● **EXERCISE GOAL**: Each entry below should be retyped exactly, with nothing omitted.

● **RECORDS FOR THE TASK**:
============
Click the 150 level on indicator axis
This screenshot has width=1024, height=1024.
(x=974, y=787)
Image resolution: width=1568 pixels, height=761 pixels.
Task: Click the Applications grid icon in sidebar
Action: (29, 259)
============
● **YOUR SOLUTION**:
Click the 150 level on indicator axis
This screenshot has width=1024, height=1024.
(x=974, y=787)
Image resolution: width=1568 pixels, height=761 pixels.
Task: Click the Applications grid icon in sidebar
Action: (29, 259)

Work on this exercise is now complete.